━━ Data records ━━
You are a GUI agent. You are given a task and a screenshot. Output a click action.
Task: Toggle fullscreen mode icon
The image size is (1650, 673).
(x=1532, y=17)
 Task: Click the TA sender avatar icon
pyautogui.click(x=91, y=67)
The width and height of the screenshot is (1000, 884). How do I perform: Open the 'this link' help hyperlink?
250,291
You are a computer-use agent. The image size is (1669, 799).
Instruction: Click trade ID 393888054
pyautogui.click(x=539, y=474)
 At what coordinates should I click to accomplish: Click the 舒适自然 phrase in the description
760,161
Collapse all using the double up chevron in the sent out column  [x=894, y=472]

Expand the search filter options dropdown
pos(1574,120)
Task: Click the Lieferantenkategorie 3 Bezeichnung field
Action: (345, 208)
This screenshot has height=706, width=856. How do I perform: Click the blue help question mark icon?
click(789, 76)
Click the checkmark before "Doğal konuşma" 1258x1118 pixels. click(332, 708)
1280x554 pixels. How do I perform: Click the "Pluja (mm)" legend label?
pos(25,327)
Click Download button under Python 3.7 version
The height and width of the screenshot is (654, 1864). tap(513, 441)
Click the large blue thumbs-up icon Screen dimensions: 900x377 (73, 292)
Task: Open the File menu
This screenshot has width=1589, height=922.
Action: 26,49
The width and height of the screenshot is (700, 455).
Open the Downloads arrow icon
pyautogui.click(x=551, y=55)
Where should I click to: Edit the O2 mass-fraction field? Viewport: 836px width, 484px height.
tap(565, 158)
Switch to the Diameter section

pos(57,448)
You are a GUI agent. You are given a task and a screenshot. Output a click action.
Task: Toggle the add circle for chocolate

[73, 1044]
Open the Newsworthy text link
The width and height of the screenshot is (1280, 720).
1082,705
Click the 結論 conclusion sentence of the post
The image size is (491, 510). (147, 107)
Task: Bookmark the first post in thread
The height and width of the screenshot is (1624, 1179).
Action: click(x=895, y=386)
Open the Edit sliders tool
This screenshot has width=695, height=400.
━━━
• [What you should do]
From the line that contains "The width and height of the screenshot is (700, 455)." through the last line of the records above, copy every line exactly and leave out the rest.

• [Finished task]
The width and height of the screenshot is (700, 455).
Open the Downloads arrow icon
pyautogui.click(x=551, y=55)
Where should I click to: Edit the O2 mass-fraction field? Viewport: 836px width, 484px height.
tap(565, 158)
Switch to the Diameter section

pos(57,448)
You are a GUI agent. You are given a task and a screenshot. Output a click action.
Task: Toggle the add circle for chocolate

[73, 1044]
Open the Newsworthy text link
The width and height of the screenshot is (1280, 720).
1082,705
Click the 結論 conclusion sentence of the post
The image size is (491, 510). (147, 107)
Task: Bookmark the first post in thread
The height and width of the screenshot is (1624, 1179).
Action: click(x=895, y=386)
Open the Edit sliders tool
This screenshot has width=695, height=400.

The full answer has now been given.